→ Written problem
Output the lines of the listing below as a Markdown table with the columns "Row" and "Line", starting at the line that contains "Open the My News link" and ending at the line that contains "tap(117, 140)", with both of those lines included. Leave out blank lines and pictures.

Rows of pointing data
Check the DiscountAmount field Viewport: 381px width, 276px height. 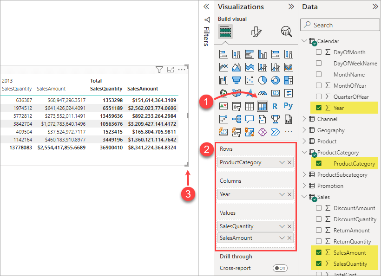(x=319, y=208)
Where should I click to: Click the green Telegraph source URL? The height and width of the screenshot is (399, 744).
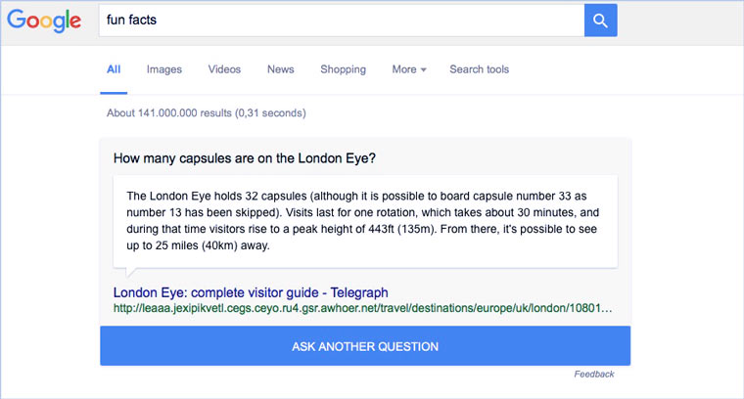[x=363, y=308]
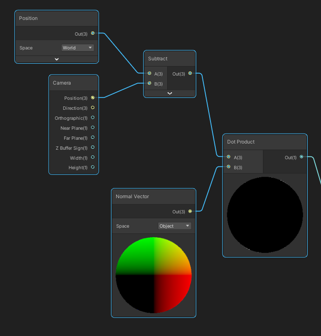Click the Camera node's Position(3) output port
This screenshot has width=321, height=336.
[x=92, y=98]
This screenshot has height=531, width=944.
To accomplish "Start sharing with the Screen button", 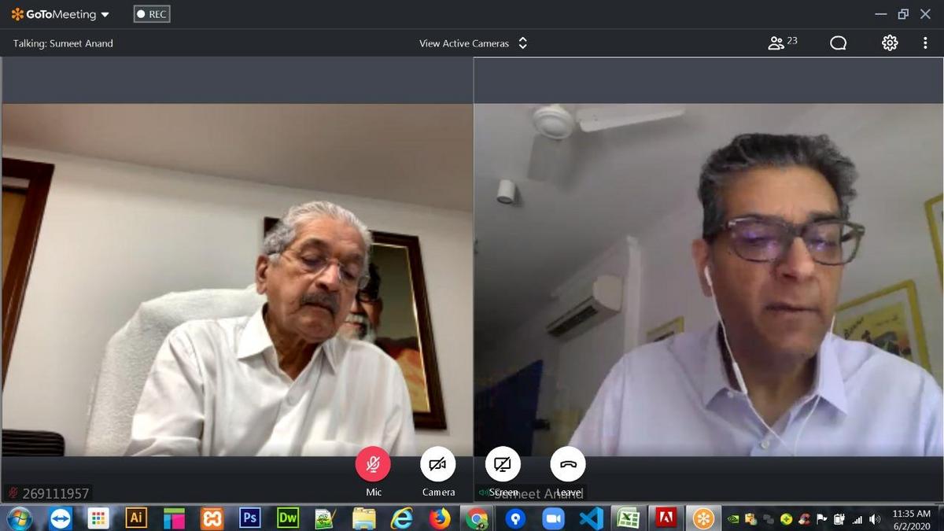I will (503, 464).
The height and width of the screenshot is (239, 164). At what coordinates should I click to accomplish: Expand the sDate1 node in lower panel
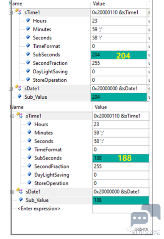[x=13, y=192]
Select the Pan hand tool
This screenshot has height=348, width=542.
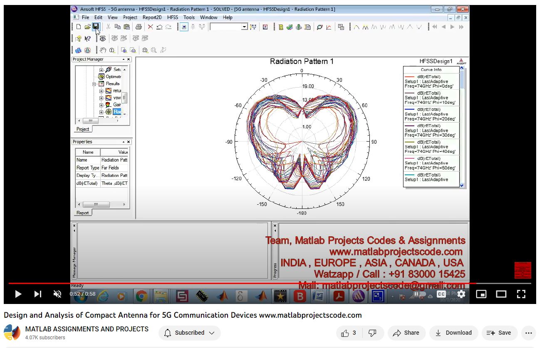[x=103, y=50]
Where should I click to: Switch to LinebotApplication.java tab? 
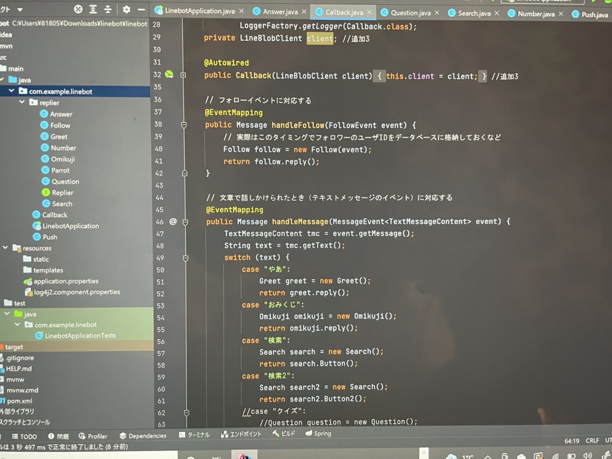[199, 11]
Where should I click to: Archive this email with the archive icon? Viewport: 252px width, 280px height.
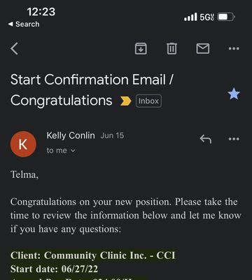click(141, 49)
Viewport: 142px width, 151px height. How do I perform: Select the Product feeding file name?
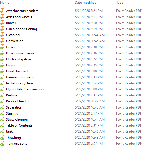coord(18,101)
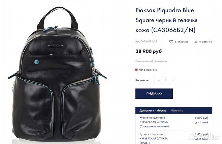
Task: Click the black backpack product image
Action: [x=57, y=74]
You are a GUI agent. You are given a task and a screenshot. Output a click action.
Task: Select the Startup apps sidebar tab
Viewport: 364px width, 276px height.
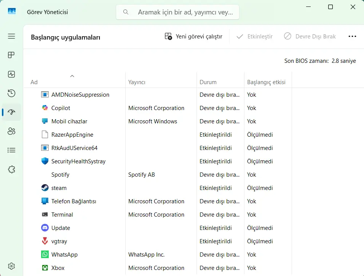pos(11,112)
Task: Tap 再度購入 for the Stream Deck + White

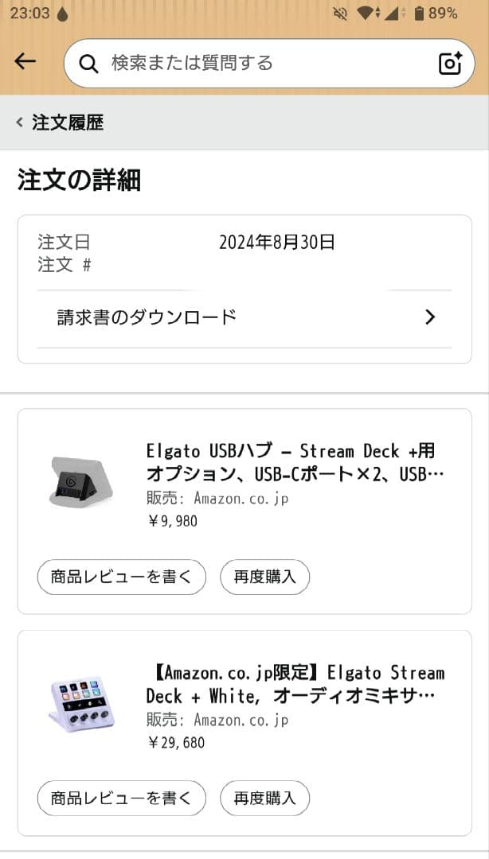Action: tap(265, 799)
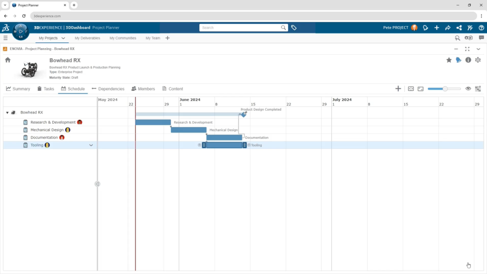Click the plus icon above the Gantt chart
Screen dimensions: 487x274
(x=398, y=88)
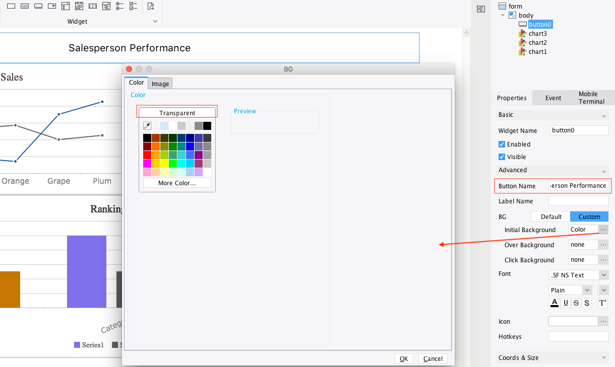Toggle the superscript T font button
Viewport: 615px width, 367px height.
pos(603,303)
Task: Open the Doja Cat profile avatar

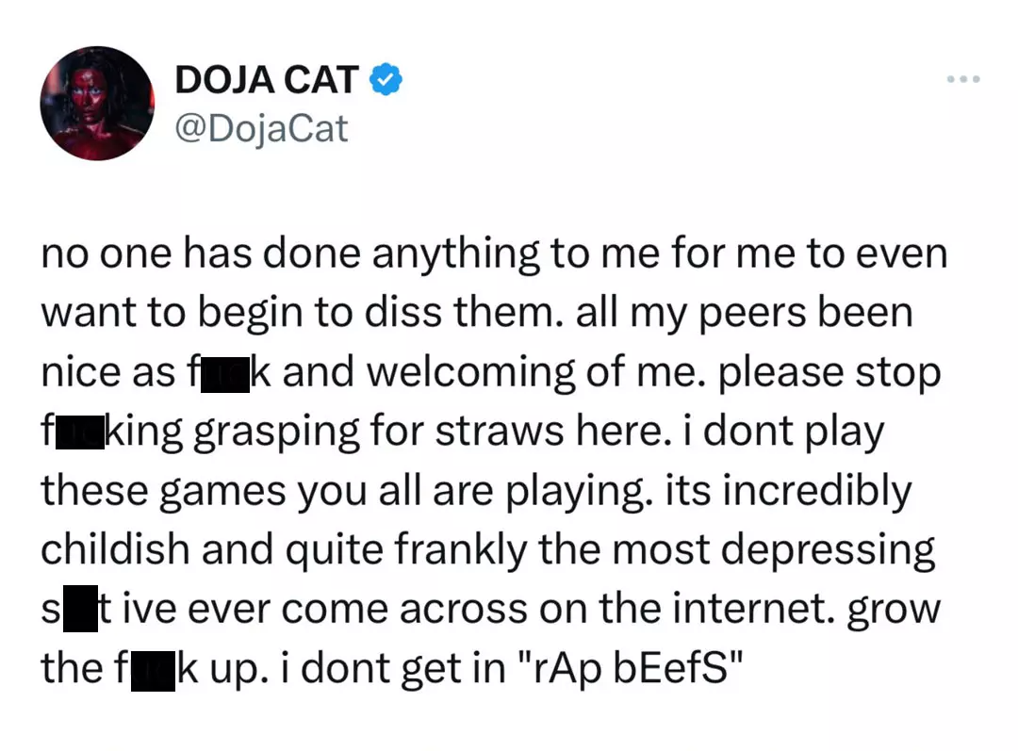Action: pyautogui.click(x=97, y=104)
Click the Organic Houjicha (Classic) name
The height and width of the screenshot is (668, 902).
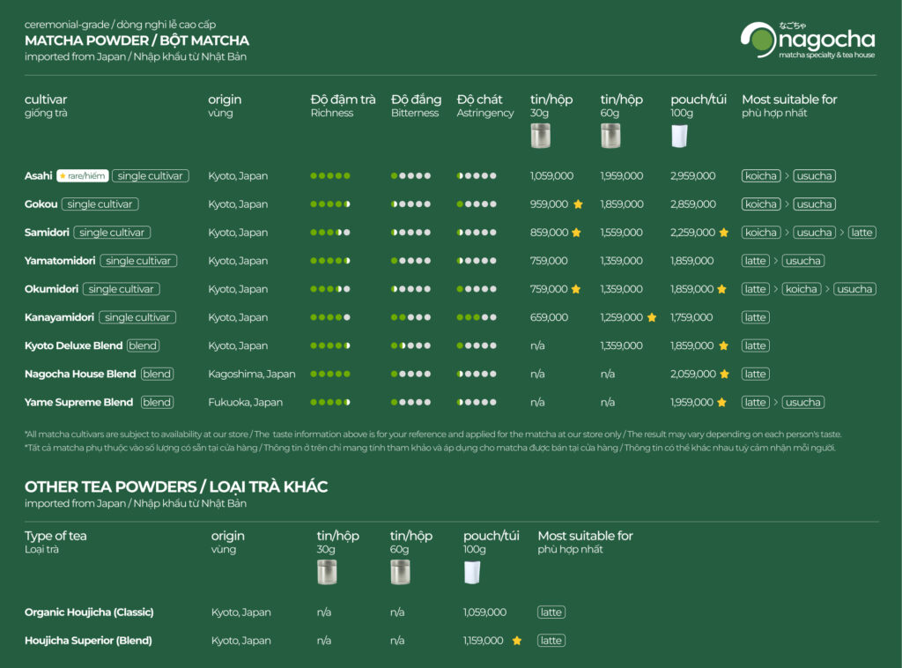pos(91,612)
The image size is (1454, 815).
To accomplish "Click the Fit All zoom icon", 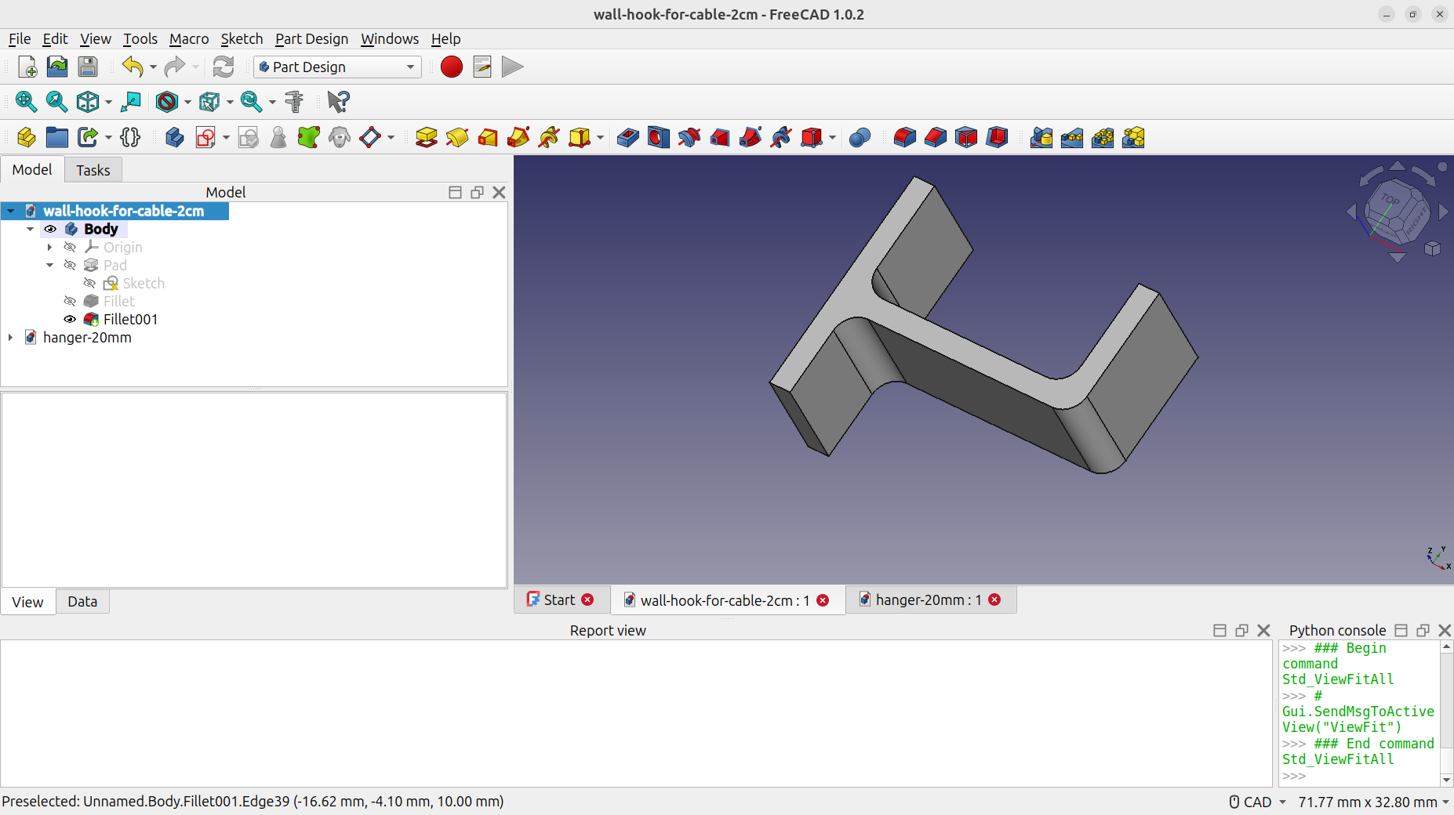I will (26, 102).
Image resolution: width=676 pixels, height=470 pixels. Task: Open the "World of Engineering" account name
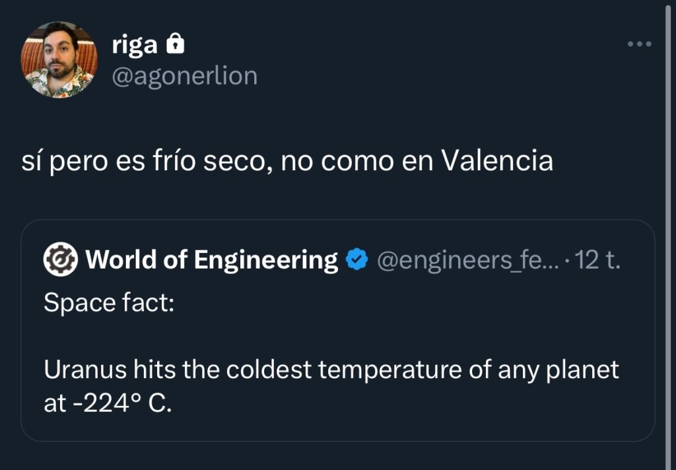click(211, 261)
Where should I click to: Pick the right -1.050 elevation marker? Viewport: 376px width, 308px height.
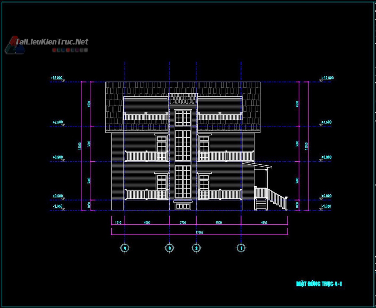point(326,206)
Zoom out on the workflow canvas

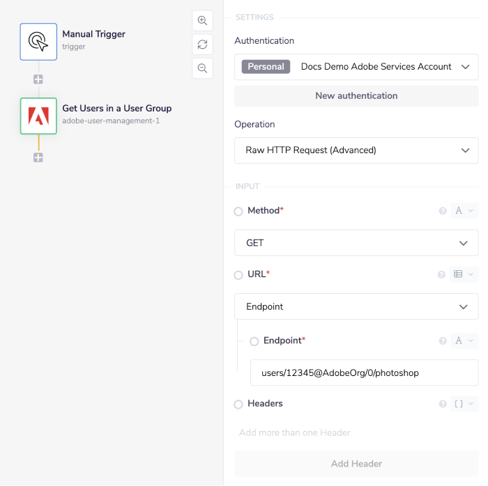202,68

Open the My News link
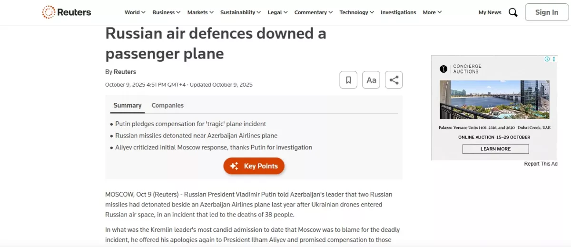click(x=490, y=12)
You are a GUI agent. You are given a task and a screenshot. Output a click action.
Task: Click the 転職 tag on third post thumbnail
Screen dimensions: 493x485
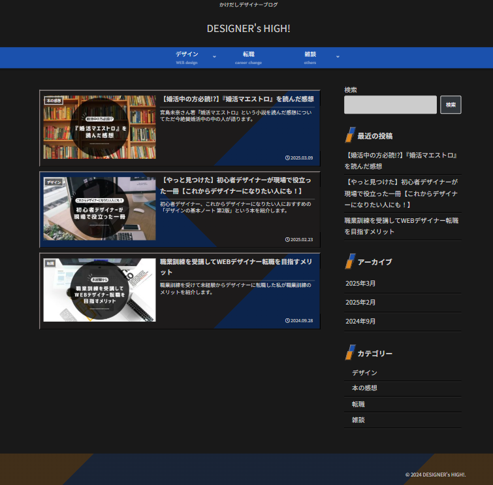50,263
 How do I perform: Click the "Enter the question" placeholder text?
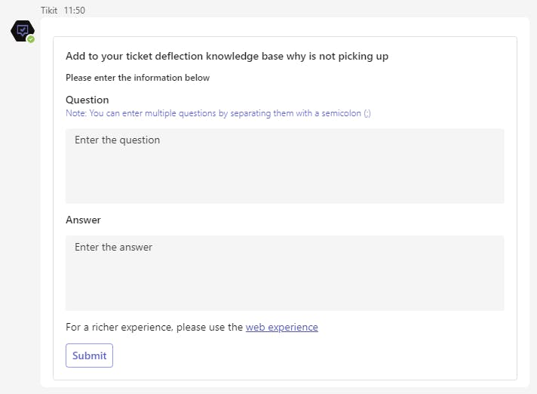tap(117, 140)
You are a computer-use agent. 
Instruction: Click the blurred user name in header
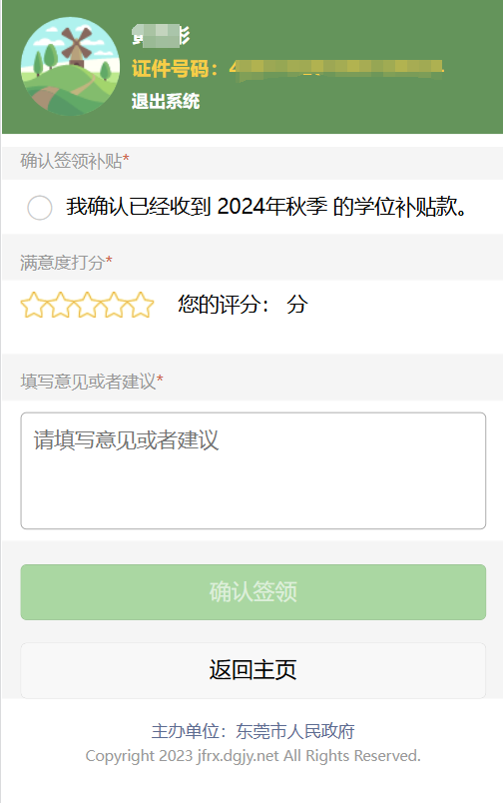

→ Correct output
| Row | Line |
|---|---|
| 1 | Open the My News link |
| 2 | click(x=490, y=12) |
| 3 | You are a GUI agent. You are given a task and a screenshot. Output a click action. |
| 4 | Task: Click the 転職 tag on third post thumbnail |
| 5 | Screen dimensions: 493x485 |
| 6 | 50,263 |
| 7 |  How do I perform: Click the "Enter the question" placeholder text? |
| 8 | tap(117, 140) |